There’s just enough room for the LR20 cells and a return wire for GND — with an internal diameter of ~36 mm and the batteries themselves measuring ~33 mm.

Advantages:

No exposed cables
A sealed, rugged housing
Fully weatherproof and mechanically robust
A long, slim form factor that allows discreet installation in many environments: tree trunks, rooftops, wooden posts, etc.
And in the event of a nuclear winter? You’ll be glad it runs on LR20s 😄

Preliminary question: can you be both a survivalist and environmentally conscious?

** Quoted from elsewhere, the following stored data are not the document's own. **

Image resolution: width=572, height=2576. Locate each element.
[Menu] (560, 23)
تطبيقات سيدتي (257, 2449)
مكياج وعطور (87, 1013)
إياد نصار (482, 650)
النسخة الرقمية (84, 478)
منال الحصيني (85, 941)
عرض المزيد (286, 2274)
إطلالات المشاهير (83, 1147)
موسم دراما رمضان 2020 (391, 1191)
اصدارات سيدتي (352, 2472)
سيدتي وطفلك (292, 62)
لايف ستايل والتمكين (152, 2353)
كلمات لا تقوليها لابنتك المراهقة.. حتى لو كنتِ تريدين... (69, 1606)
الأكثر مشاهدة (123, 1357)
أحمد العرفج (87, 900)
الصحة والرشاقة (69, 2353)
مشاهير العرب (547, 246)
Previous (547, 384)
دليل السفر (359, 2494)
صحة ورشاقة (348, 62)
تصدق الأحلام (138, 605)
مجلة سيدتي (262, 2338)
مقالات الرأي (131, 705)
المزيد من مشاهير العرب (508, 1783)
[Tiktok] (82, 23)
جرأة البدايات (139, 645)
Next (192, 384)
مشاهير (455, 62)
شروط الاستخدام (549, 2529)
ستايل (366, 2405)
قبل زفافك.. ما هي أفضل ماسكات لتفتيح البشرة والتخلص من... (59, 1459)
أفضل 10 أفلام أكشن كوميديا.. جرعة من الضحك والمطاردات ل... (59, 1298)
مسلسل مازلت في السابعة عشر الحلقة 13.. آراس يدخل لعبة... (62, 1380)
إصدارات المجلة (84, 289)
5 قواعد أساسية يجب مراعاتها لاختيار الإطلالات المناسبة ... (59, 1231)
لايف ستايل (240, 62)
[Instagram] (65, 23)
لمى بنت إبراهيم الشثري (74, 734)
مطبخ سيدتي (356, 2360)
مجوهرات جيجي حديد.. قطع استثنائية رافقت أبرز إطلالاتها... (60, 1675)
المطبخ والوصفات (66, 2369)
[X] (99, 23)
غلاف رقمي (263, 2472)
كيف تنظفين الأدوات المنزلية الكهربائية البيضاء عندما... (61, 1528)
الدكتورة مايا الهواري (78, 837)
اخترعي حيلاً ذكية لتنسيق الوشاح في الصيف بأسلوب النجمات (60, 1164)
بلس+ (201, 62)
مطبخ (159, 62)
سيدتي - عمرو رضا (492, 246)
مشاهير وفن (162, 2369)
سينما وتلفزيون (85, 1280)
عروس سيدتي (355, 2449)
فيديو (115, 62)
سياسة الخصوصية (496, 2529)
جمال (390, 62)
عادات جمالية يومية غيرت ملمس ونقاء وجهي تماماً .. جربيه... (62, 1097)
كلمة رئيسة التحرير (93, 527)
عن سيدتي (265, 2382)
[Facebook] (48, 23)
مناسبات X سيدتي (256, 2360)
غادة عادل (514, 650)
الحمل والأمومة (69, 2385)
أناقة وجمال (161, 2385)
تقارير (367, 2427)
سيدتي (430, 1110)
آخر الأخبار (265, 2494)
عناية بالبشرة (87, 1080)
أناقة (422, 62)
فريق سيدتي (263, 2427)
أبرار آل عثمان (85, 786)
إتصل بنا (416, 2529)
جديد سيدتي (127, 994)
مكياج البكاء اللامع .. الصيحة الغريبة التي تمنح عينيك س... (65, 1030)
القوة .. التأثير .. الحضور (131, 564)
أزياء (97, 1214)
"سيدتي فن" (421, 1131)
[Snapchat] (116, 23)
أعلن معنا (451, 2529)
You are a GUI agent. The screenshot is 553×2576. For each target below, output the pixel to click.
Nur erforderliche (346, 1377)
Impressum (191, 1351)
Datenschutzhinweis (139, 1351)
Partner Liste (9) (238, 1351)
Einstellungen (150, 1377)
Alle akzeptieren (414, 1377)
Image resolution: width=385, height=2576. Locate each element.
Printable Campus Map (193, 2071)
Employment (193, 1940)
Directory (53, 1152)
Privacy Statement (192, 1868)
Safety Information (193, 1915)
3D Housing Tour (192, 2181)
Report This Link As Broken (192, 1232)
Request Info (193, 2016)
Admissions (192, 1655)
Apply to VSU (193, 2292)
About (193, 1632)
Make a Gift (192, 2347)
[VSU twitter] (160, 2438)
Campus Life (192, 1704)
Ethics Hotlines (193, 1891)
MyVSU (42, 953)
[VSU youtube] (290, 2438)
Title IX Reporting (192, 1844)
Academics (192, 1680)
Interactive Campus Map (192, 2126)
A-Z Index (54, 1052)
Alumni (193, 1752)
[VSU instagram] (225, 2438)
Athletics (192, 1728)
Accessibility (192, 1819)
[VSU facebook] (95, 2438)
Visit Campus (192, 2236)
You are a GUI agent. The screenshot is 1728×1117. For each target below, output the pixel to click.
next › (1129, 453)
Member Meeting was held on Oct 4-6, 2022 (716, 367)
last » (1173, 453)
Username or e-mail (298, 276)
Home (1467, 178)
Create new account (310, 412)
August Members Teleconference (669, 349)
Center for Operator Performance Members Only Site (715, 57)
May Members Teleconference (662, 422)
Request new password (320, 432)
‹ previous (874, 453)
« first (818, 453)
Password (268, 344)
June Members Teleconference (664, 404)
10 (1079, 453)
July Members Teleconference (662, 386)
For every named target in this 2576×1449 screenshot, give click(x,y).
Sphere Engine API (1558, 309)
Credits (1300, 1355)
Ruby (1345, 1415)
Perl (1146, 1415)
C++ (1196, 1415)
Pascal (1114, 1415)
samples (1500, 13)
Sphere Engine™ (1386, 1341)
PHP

Using LR20 alkaline batteries may seem like an ecologically debatable choice — their main appeal lies in wide availability and an excellent €/kWh ratio. That said, the picture changes when you consider the following:

Producing 1 kWh of lithium battery capacity emits 150 to 200 kg of CO₂ (according to recent estimates).
Typical lithium extraction consumes ~1.9 million liters of water per ton, threatening local aquifers (e.g. the Lithium Triangle, Atacama Desert...).

By contrast:

LR20 batteries have a self-discharge of ≤ 2–3% per year and a storage life of 5+ years with minimal degradation.
In France, over 60% of alkaline batteries are recycled, while no effective recycling system exists yet for large-format lithium-ion batteries.

Advantages:
This is a simple, primary-chemistry solution (zinc and manganese). While not rechargeable, it offers very long field life and a low environmental impact per useful Wh, especially when yearly energy use is minimal.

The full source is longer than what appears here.